--- START ---
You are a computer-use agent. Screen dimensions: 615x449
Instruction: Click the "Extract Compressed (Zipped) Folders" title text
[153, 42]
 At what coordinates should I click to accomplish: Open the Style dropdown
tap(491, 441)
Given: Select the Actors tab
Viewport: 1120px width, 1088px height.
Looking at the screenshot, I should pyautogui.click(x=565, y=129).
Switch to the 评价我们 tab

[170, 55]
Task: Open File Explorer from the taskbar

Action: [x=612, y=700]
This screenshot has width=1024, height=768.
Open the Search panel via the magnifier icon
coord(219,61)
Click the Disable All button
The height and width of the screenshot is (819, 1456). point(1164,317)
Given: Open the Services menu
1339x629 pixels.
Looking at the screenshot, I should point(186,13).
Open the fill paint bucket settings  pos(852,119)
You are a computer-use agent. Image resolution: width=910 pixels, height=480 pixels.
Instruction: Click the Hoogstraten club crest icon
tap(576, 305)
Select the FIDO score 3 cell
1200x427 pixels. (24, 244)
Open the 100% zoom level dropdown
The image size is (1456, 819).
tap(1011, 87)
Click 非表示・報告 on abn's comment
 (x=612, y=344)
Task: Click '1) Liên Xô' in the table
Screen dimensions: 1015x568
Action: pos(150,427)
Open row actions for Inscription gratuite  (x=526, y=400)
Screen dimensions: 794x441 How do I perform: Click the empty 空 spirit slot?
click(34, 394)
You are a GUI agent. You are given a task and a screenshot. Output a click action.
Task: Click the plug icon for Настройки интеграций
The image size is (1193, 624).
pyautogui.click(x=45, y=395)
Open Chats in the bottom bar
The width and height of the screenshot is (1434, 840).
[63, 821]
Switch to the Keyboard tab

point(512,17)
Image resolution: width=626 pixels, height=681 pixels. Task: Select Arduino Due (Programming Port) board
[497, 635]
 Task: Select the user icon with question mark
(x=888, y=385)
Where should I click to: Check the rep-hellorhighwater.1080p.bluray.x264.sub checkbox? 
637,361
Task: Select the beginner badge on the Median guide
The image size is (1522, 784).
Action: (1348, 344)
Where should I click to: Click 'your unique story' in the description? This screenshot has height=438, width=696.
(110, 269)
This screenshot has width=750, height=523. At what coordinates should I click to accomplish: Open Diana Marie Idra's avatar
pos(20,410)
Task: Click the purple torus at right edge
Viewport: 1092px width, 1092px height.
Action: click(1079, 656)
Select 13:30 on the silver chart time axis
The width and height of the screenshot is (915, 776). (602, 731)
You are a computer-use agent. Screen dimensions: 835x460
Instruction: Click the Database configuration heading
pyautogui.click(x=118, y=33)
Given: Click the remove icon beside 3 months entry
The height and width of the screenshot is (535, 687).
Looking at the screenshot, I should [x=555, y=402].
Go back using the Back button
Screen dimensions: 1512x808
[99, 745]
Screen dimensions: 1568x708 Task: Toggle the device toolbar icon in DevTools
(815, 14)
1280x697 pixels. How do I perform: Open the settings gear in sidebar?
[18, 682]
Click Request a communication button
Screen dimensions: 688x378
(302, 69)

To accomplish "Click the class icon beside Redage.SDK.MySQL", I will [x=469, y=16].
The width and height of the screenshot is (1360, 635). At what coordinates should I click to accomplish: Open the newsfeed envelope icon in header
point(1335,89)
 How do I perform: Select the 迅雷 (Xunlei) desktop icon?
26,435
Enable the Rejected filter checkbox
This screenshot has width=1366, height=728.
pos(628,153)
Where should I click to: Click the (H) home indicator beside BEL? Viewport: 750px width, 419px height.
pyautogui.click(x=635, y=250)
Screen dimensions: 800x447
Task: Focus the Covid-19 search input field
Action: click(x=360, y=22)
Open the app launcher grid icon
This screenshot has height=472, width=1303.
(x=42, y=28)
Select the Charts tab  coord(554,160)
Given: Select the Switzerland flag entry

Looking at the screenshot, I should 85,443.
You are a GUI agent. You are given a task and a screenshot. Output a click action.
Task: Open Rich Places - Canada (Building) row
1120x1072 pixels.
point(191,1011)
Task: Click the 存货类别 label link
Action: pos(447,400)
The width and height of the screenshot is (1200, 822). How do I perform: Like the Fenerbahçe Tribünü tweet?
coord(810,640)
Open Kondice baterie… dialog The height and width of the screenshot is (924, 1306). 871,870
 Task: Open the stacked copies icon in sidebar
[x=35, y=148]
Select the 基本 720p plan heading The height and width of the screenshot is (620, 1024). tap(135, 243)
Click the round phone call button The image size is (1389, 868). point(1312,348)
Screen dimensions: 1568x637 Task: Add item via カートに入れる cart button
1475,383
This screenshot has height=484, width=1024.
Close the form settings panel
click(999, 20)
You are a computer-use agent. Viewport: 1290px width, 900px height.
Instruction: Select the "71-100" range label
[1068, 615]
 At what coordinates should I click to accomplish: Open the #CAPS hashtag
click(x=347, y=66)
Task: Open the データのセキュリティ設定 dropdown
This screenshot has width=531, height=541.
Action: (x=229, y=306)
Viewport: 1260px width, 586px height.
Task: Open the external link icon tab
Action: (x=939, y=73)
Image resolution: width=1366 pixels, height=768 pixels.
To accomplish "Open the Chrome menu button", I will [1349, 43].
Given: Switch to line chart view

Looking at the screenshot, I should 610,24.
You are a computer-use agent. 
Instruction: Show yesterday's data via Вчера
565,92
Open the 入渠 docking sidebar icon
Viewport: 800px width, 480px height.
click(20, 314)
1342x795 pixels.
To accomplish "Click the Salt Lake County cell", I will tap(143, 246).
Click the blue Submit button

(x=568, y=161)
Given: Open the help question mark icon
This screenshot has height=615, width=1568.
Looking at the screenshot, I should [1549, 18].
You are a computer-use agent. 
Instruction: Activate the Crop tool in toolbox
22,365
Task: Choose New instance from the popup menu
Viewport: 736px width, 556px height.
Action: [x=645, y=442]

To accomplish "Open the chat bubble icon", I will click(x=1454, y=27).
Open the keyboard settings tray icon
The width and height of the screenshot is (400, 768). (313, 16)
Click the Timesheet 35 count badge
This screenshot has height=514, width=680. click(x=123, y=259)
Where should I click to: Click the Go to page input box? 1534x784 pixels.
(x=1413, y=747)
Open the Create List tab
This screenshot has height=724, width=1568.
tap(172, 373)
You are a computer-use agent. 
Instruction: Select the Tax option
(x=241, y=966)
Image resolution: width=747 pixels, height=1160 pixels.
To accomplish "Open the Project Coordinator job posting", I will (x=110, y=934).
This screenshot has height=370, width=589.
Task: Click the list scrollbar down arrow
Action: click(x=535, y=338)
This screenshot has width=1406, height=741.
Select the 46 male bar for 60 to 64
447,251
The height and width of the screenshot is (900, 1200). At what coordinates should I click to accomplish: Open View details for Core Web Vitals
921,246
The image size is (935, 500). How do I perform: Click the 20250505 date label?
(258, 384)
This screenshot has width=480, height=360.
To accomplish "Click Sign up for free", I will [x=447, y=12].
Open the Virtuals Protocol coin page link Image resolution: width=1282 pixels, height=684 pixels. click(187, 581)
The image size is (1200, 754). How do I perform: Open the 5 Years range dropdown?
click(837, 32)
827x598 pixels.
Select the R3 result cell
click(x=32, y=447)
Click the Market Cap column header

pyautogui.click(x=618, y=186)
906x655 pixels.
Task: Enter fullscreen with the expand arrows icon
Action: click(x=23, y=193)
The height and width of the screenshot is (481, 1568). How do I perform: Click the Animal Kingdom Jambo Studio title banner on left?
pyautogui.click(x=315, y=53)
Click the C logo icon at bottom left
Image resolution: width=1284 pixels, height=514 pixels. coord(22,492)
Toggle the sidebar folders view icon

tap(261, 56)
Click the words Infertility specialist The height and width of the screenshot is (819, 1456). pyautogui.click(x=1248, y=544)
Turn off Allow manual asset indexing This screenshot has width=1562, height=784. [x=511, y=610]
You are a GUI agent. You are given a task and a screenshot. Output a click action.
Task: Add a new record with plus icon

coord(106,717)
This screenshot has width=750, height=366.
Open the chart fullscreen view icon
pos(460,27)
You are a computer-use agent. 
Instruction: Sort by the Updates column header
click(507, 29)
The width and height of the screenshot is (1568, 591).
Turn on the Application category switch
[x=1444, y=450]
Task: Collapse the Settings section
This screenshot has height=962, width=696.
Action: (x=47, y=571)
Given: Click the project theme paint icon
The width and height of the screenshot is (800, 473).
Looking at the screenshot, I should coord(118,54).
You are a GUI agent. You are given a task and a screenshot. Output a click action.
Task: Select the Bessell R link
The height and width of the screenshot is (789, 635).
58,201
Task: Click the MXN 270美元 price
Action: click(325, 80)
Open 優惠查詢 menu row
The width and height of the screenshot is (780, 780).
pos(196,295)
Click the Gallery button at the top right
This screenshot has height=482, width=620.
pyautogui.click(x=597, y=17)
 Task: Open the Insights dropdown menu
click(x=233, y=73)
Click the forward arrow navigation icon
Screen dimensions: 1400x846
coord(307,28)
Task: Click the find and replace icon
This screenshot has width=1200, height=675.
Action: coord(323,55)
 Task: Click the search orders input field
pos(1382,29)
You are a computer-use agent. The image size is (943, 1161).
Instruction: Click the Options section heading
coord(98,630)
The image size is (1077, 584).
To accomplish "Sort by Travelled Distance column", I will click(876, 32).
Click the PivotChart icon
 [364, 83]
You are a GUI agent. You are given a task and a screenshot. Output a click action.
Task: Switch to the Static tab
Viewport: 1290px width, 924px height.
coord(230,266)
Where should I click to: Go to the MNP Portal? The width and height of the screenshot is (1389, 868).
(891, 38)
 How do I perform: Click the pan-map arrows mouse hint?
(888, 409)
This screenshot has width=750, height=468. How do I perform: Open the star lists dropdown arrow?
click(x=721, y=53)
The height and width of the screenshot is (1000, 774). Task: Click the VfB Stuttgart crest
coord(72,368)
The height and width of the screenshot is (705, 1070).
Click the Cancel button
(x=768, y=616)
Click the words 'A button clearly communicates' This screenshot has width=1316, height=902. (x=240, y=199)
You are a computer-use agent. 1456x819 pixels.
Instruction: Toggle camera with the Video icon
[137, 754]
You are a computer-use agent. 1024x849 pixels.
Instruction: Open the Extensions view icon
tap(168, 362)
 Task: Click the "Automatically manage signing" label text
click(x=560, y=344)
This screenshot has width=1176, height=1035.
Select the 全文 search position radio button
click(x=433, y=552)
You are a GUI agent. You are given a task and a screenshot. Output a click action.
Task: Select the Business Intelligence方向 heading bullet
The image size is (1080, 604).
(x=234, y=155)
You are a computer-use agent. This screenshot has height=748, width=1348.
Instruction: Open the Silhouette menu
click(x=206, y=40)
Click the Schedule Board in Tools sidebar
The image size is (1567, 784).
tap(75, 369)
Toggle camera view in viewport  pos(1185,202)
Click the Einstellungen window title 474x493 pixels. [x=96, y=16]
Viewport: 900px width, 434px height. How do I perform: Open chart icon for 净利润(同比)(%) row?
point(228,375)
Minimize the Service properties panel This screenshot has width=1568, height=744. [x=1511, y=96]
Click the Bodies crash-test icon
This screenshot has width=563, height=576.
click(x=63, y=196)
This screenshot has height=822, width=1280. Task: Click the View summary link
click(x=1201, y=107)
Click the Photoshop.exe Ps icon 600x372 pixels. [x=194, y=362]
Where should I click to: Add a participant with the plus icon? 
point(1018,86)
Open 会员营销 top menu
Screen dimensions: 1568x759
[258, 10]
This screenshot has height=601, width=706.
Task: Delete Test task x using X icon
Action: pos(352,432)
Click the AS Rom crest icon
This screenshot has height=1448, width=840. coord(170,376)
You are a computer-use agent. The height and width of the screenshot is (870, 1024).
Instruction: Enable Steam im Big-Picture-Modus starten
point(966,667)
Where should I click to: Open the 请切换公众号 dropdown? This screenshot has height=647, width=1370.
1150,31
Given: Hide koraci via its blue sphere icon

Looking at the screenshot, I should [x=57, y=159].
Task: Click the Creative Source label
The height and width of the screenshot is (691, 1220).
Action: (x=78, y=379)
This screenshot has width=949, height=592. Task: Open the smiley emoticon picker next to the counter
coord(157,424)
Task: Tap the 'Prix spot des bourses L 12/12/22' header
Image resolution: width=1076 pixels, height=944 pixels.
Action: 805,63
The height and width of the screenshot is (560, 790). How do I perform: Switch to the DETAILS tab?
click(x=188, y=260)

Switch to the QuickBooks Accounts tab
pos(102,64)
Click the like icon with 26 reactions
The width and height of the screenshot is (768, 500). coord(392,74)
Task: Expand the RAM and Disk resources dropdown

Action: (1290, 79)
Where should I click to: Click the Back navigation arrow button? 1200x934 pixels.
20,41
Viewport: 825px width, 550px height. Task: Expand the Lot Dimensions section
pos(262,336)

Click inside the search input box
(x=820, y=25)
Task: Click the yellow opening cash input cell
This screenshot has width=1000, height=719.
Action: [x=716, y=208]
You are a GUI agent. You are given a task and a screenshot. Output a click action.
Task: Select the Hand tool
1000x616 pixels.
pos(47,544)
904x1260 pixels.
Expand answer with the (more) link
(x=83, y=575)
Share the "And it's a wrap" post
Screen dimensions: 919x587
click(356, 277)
--- END ---
About this task: Determine how many lines in the preceding records include the word "words". The answer is that number alone.

Output below: 2